Every day on the way to and from work, I walk past the Northcott Estate. Known locally in Surry Hills as “the twin towers” or “suicide towers”, the estate which houses around 1,000 people has a “bad reputation”. Over the years there have been numerous calls for their demolition, partially due to changing attitudes towards these “eastern europe style” tower blocks, and partially due to the changing demographic nature of Surry Hills. The area is no longer the slums of Ruth Park’s “Poor Man’s Orange”. Nonetheless, Northcott Estate remains an important part, both physically and culturally of the area.

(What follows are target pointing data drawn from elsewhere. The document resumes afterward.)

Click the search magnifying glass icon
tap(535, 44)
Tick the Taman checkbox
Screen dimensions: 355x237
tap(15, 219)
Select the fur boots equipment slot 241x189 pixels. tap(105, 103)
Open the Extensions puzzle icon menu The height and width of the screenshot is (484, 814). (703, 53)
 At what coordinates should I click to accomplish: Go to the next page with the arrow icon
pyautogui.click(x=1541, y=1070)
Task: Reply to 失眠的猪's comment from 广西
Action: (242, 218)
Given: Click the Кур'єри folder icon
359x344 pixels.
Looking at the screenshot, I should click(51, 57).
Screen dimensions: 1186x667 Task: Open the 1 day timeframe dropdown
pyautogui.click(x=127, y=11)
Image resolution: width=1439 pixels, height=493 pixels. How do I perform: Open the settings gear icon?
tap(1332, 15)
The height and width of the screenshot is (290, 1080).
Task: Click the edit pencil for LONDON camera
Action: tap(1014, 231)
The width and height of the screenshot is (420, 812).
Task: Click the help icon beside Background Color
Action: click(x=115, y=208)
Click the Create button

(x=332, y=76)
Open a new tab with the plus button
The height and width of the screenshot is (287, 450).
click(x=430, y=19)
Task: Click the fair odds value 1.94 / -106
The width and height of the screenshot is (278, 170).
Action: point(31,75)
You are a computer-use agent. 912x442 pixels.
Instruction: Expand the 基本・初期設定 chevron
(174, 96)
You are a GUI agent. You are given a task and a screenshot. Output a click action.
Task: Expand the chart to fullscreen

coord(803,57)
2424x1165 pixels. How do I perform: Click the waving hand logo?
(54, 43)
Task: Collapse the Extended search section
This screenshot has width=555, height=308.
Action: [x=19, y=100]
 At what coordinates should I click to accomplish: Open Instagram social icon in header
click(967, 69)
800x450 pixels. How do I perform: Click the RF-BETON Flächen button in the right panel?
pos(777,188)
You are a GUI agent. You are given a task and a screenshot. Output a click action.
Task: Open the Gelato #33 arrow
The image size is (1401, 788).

Although I sometimes think “community arts projects” can be well-intentioned, but fail to actually engage with the community, I think this project has probably worked really well. And that’s why I think they’ve managed to avoid patronising those they have worked with, which can be another of the common problems with some community arts projects. That said, those involved who performed were generally older or were children, which may reflect the time those people have to participate in a project like this, but it might also mean the project was considered a bit of an oddity around the estate. I don’t know the answer to that question.
As a piece of theatre it worked well, incorporating music, dance and spoken word vignettes which were both touching and humorous. I loved, in particular, the reminiscences about the visit by The Queen to Northcott Estate in the early 60s are very funny, with my favourite quote being, as “the Queen looked down from the rooftop, she was observed to say I see you still have some way to go with slum clearance”. I was also touched by the comment from an old Chinese woman, Mrs Ho, probably in her 80s or 90s who said, when thanking people around the estate who help her in her daily life, “I’m too old to help anyone any more”.